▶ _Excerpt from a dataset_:
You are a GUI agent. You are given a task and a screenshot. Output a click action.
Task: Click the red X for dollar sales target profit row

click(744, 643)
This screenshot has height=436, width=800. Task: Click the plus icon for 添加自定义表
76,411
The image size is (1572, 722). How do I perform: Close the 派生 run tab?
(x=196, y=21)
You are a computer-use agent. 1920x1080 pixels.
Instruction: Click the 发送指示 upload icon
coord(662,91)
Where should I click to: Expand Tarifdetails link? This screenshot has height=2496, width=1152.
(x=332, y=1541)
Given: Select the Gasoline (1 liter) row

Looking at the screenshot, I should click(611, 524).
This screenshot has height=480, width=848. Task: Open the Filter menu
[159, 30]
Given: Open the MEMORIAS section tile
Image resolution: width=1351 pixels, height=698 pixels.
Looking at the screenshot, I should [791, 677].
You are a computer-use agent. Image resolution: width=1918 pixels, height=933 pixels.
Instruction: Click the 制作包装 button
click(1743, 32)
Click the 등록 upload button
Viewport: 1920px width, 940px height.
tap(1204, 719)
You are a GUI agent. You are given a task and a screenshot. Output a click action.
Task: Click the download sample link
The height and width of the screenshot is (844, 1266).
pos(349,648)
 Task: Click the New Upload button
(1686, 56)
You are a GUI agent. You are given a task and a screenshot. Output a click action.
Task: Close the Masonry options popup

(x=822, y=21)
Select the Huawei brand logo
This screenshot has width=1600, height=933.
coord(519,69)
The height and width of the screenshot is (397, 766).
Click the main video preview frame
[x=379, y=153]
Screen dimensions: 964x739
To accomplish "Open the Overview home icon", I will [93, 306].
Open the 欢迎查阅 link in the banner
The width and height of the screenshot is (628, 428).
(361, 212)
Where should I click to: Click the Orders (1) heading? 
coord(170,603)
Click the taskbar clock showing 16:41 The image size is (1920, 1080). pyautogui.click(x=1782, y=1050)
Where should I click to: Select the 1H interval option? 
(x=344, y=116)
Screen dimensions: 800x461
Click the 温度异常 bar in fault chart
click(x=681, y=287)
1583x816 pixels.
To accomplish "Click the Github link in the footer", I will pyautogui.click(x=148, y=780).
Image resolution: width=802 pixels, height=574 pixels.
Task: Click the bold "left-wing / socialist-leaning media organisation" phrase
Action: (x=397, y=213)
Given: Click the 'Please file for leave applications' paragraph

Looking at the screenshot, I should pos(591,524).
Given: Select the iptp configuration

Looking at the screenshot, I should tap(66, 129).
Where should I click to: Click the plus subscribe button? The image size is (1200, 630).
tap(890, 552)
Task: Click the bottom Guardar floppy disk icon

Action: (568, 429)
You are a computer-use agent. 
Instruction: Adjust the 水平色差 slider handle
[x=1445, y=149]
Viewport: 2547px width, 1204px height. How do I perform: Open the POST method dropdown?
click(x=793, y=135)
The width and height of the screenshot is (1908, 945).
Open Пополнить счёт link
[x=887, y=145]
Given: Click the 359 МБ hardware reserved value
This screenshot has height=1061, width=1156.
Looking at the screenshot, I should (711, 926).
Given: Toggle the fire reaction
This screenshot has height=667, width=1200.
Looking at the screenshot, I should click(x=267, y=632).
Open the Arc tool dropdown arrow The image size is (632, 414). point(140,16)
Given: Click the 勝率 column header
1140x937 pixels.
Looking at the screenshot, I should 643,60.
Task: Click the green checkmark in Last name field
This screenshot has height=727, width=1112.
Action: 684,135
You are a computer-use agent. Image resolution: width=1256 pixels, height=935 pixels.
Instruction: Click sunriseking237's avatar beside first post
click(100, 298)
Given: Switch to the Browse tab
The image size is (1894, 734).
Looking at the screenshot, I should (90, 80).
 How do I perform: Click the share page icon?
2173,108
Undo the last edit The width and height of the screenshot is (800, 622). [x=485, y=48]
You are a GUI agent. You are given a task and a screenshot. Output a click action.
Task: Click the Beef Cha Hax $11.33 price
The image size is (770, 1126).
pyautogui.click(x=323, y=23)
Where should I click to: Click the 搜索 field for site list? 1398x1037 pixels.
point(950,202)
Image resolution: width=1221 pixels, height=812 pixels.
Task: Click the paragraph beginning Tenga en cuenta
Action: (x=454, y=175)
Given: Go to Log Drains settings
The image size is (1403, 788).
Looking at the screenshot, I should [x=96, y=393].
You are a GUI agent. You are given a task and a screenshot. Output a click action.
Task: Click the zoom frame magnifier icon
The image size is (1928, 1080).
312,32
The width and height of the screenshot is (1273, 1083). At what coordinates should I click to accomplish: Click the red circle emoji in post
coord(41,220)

▶ _EXERCISE_: Output the lines of the listing from the line with "1583x816 pixels." up to and including the line with "Action: (x=454, y=175)" as a JSON list of strings, one string per line, with blank lines omitted.

▶ _THE COMPLETED TASK_:
[
  "1583x816 pixels.",
  "To accomplish \"Click the Github link in the footer\", I will pyautogui.click(x=148, y=780).",
  "Image resolution: width=802 pixels, height=574 pixels.",
  "Task: Click the bold \"left-wing / socialist-leaning media organisation\" phrase",
  "Action: (x=397, y=213)",
  "Given: Click the 'Please file for leave applications' paragraph",
  "Looking at the screenshot, I should pos(591,524).",
  "Given: Select the iptp configuration",
  "Looking at the screenshot, I should tap(66, 129).",
  "Where should I click to: Click the plus subscribe button? The image size is (1200, 630).",
  "tap(890, 552)",
  "Task: Click the bottom Guardar floppy disk icon",
  "Action: (568, 429)",
  "You are a computer-use agent. ",
  "Instruction: Adjust the 水平色差 slider handle",
  "[x=1445, y=149]",
  "Viewport: 2547px width, 1204px height. How do I perform: Open the POST method dropdown?",
  "click(x=793, y=135)",
  "The width and height of the screenshot is (1908, 945).",
  "Open Пополнить счёт link",
  "[x=887, y=145]",
  "Given: Click the 359 МБ hardware reserved value",
  "This screenshot has height=1061, width=1156.",
  "Looking at the screenshot, I should (711, 926).",
  "Given: Toggle the fire reaction",
  "This screenshot has height=667, width=1200.",
  "Looking at the screenshot, I should click(x=267, y=632).",
  "Open the Arc tool dropdown arrow The image size is (632, 414). point(140,16)",
  "Given: Click the 勝率 column header",
  "1140x937 pixels.",
  "Looking at the screenshot, I should 643,60.",
  "Task: Click the green checkmark in Last name field",
  "This screenshot has height=727, width=1112.",
  "Action: 684,135",
  "You are a computer-use agent. Image resolution: width=1256 pixels, height=935 pixels.",
  "Instruction: Click sunriseking237's avatar beside first post",
  "click(100, 298)",
  "Given: Switch to the Browse tab",
  "The image size is (1894, 734).",
  "Looking at the screenshot, I should (90, 80).",
  " How do I perform: Click the share page icon?",
  "2173,108",
  "Undo the last edit The width and height of the screenshot is (800, 622). [x=485, y=48]",
  "You are a GUI agent. You are given a task and a screenshot. Output a click action.",
  "Task: Click the Beef Cha Hax $11.33 price",
  "The image size is (770, 1126).",
  "pyautogui.click(x=323, y=23)",
  "Where should I click to: Click the 搜索 field for site list? 1398x1037 pixels.",
  "point(950,202)",
  "Image resolution: width=1221 pixels, height=812 pixels.",
  "Task: Click the paragraph beginning Tenga en cuenta",
  "Action: (x=454, y=175)"
]